(Collected data)
┄┄┄┄┄┄┄┄┄┄┄┄┄┄┄┄┄┄┄┄

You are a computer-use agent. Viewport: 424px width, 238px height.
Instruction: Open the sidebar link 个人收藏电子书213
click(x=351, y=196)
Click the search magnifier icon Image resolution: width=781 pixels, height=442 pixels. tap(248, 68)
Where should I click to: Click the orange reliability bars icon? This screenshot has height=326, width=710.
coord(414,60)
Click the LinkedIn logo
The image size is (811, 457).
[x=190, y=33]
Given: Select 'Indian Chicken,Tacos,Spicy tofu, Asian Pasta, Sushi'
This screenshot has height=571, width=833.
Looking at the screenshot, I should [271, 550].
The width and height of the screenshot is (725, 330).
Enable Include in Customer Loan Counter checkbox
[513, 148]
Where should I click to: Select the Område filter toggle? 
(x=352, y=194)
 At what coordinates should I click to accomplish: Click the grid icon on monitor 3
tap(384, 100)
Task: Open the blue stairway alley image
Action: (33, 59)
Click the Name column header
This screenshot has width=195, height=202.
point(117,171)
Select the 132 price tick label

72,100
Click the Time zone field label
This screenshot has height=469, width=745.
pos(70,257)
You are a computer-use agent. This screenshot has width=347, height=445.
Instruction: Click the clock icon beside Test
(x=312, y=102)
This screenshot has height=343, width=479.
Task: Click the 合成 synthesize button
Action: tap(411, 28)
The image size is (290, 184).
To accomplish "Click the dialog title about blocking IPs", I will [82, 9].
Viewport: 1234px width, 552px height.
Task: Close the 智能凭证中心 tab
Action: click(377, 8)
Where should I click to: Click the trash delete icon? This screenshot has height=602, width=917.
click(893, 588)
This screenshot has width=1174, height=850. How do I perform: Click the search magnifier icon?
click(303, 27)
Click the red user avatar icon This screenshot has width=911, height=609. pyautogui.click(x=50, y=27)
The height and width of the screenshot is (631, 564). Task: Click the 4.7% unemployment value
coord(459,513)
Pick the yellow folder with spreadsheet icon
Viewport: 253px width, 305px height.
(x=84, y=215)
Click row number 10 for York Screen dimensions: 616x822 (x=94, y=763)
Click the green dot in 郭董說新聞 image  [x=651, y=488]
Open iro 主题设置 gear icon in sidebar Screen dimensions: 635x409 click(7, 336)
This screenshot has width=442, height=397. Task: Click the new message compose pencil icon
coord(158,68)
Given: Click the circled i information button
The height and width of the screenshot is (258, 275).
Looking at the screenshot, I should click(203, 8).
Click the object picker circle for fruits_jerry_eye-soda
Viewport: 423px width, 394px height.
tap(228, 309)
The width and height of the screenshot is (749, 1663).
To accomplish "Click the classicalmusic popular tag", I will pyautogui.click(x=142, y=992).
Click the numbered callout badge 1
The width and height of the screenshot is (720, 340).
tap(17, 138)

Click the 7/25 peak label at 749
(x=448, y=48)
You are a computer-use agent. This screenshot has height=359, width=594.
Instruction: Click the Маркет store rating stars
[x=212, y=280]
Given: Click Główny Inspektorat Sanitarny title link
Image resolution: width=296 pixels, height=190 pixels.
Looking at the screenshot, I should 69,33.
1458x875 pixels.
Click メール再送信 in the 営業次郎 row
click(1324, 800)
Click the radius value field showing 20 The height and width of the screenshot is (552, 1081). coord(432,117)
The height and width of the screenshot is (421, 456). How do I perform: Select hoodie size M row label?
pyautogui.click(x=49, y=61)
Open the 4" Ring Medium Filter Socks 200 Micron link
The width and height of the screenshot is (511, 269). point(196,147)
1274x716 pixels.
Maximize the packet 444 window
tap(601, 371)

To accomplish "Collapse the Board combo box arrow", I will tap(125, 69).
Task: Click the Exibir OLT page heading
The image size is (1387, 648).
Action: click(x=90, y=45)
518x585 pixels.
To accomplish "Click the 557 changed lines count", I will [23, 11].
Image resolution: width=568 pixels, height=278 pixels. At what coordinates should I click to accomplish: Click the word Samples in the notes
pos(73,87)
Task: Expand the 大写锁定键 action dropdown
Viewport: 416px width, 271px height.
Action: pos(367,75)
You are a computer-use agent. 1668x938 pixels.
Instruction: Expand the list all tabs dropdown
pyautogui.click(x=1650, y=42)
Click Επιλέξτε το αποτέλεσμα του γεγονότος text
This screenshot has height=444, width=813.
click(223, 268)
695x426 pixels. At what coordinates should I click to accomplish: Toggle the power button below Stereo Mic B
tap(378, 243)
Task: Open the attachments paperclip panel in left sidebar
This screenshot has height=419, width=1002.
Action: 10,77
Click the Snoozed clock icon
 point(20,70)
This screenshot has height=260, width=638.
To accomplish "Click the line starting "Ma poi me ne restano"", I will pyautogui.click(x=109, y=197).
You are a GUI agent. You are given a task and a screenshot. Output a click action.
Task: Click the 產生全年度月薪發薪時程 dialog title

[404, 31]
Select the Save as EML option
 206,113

┄┄┄┄┄┄┄┄┄┄┄┄┄┄┄┄┄┄┄┄

[Task requirements]: Report how many lines in the entries hold the string "agent". Nothing but the number is wanted.

[Solution]: 5